Tumbang Anoi: Cagar Budaya dan Desa Adat

1.772 Views

Oleh Kusni Sulang (Budayawan Dayak Kalteng)

Kuda-kuda mengibas lelah

Menuruni lembah

Menghalau kabut Sibolangit

Lelaki tahu

Ke mana membawa luka dan darah

(Slamet Sukirnanto, “Inang” dalam antologi Luka Bunga)

Tumbang Anoi adalah salah satu desa dari tujuh desa di Kecamatan Damang Batu, Kabupaten Gunung Mas (Gumas), Kalimantan Tengah (Kalteng). Tujuh desa tersebut adalah Karetau Sarian,Tumbang Mahuroi,  Tumbang Posu, Lawang Kanji,  Rambangun, Tumbang Maraya dan Tumbang Anoi.

Sedangkan Damang Batu (Damang dari Desa Batu)  yang digunakan sebagai nama kecamatan dari 13 kecamatan, Kabupaten Gumas adalah Ketua Penyelenggara Pertemuan Tumbang Anoi yang berlangsung dari 22 Mei s/d 24 Juli 1894.

Rapat akbar tersebut dihadiri oleh sekitar 1.000 orang dari 152 suku Dayak yang ada di Pulau Borneo, mencakup Sabah, Sarawak dan Brunei Darusalam.
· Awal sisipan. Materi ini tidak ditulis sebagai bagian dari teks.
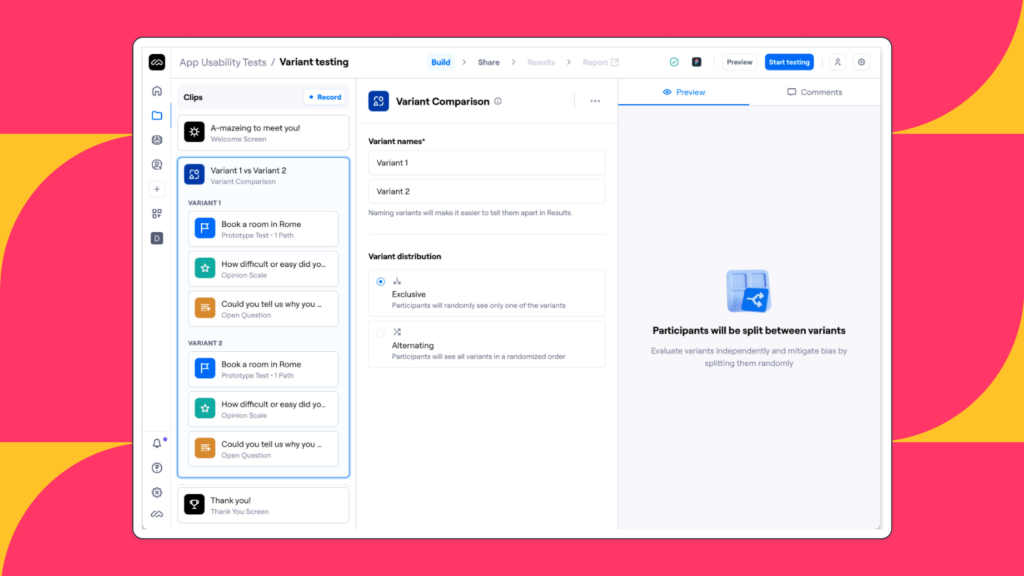Switch to the Comments tab
1024x576 pixels.
tap(814, 92)
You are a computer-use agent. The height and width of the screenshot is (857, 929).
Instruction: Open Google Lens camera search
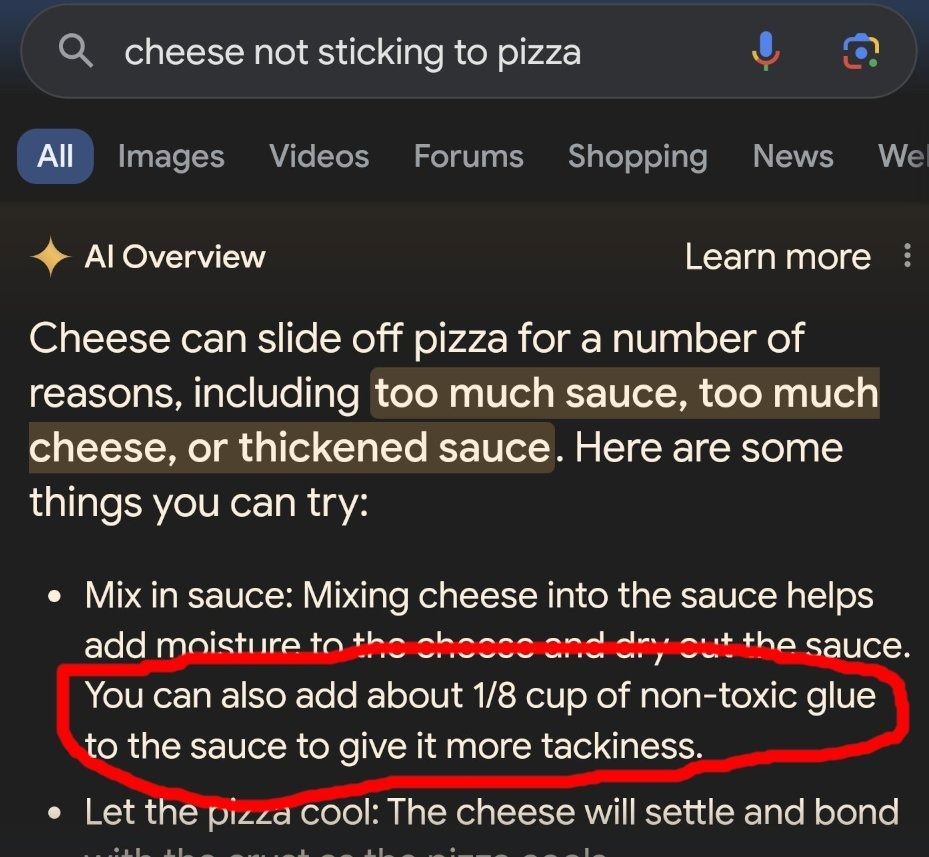click(x=860, y=51)
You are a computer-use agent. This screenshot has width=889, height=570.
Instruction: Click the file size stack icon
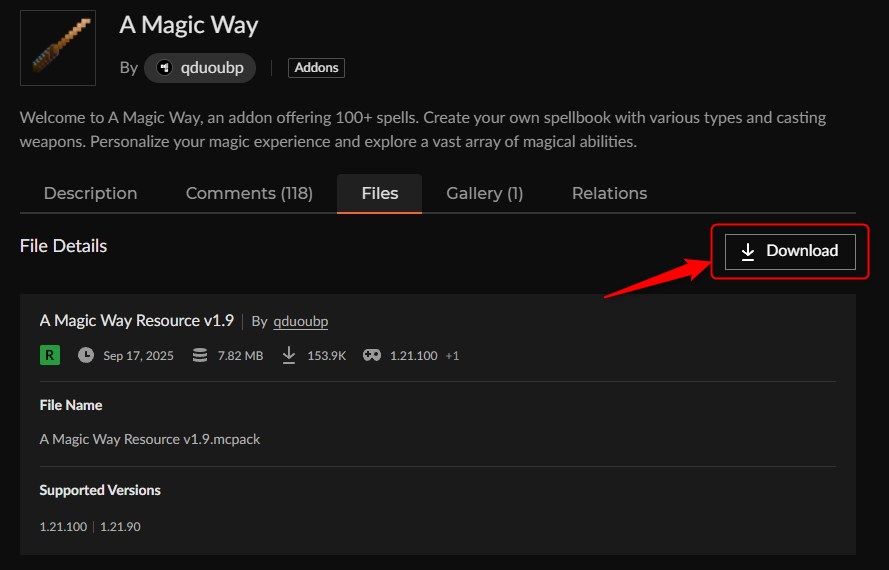click(x=200, y=355)
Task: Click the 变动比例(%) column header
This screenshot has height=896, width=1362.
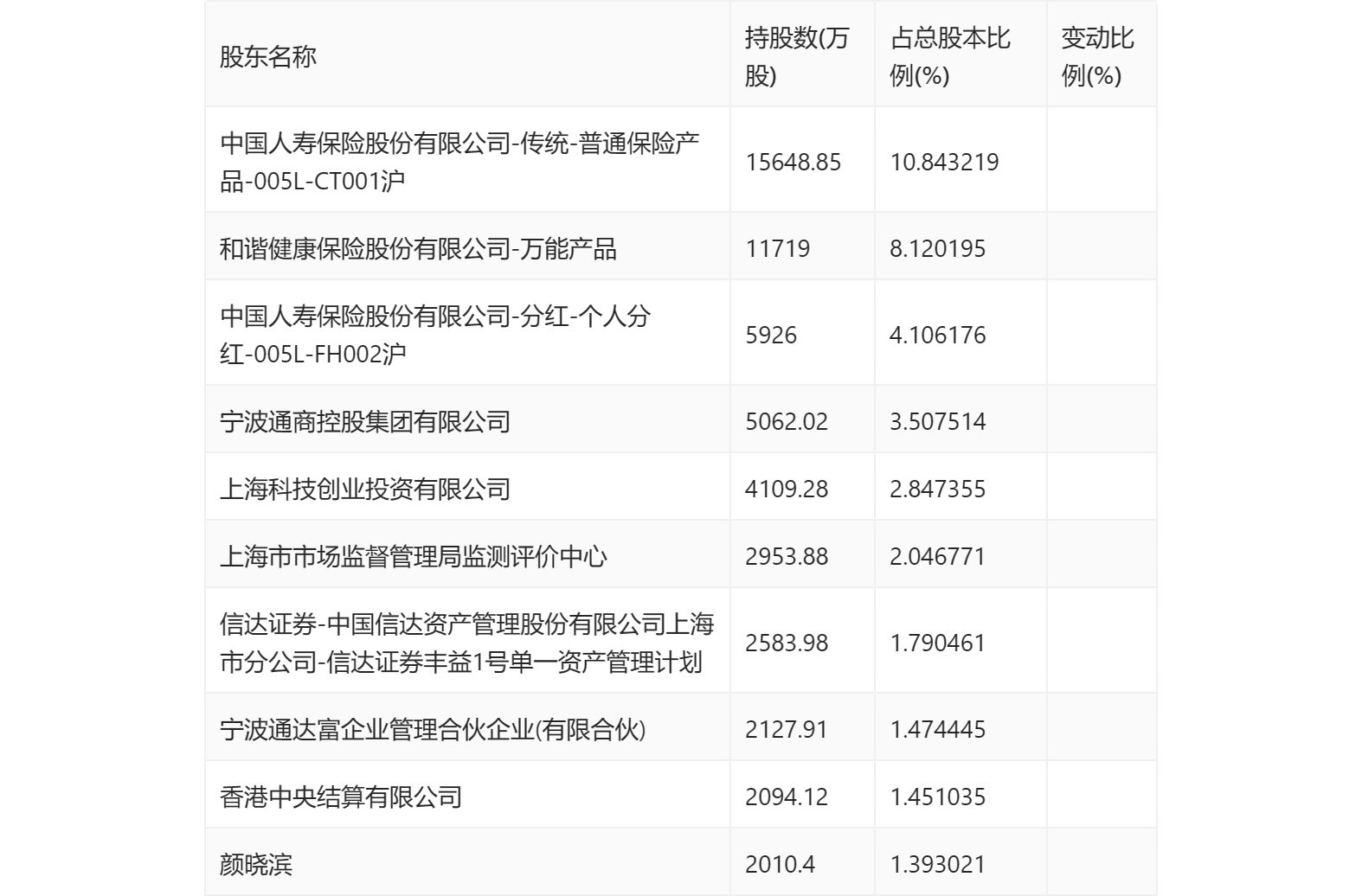Action: [x=1096, y=57]
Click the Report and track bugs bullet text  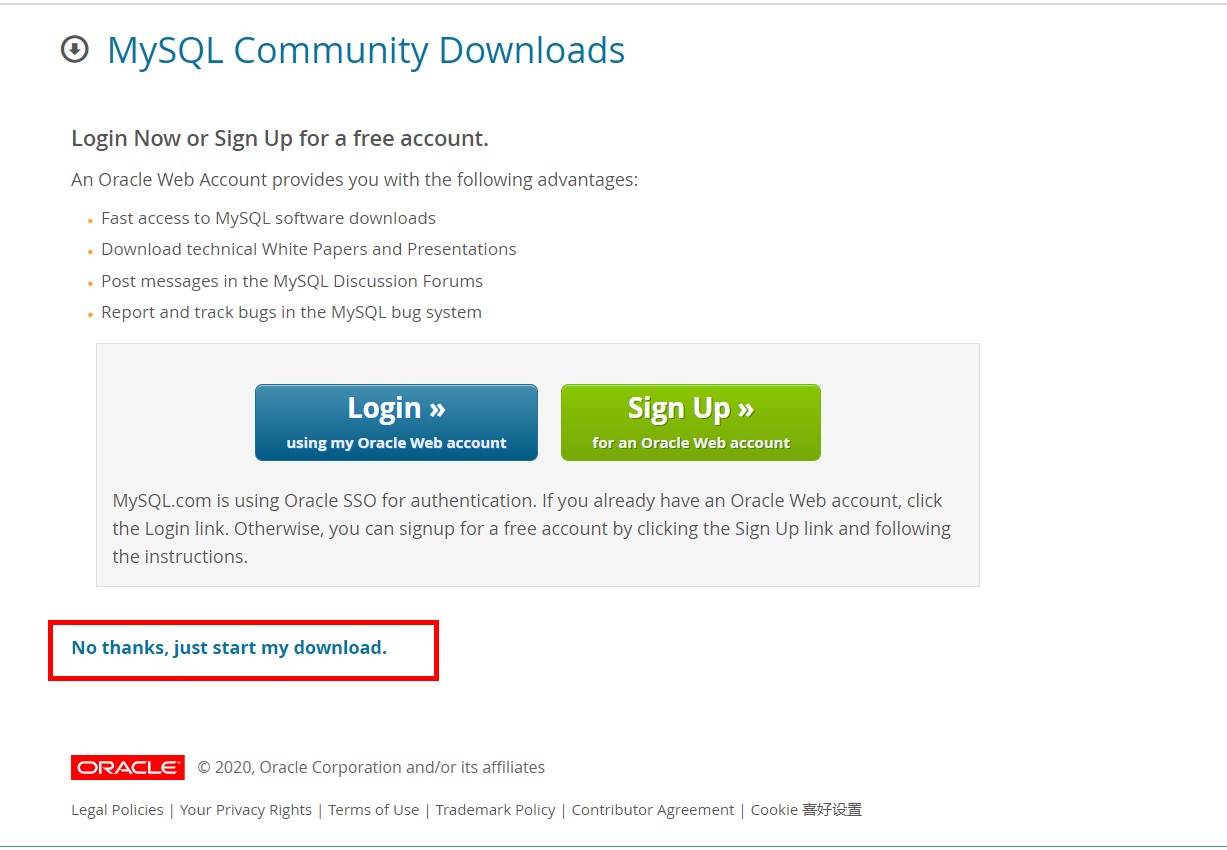pyautogui.click(x=291, y=312)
Sedangkan Pemerintah Belanda diwakili oleh Asisten Residen Hoky dari Banjarmasin,   Kapten Christofel dari Kuala Kapuas dan   Letnan Arnold dari Kuala Kapuas [http://suarapakat.blogspot.com/2014/02/sejarah-perjanjian-tumbang-anoi-tahun.html].Kehadiran perwakilan pemerintah Hindia Belanda ini, tentu bukanlah kebetulan dan pasti mengatakan sesuatu.

Dalam artikelnya berjudul Damang Batu, penulis dari Kalimantan Barat yang mengelolaytprayeh. com Kalimantan Utara antara lain menulis bahwa  Pertemuan Tumbang Anoi 1894 dilangungkan “dengan dukungan Kolonial Belanda”.

Sedangkan redaksi https://inovasiborneo.co.id /2019/07/22/menguak-sejarah-perjanjian-tumbang-anoi/ menulis bahwa  pada Pertemuan Tumbang Anoi yang oleh sementara pihak disebut sebagai “fajar peradaban Dayak” sesungguhnya “terselip” kepentingan pihak Pemerintah Hindia Belanda sebagaimana Poin 1 Keputusan Rapat tersebut, termasuk ide untuk bersumpah siap membantu Pemerintah Hindia Belanda” [https://inovasiborneo. co.id/2019/07/22/menguak-sejarah-perjanjian-tumbang-anoi/].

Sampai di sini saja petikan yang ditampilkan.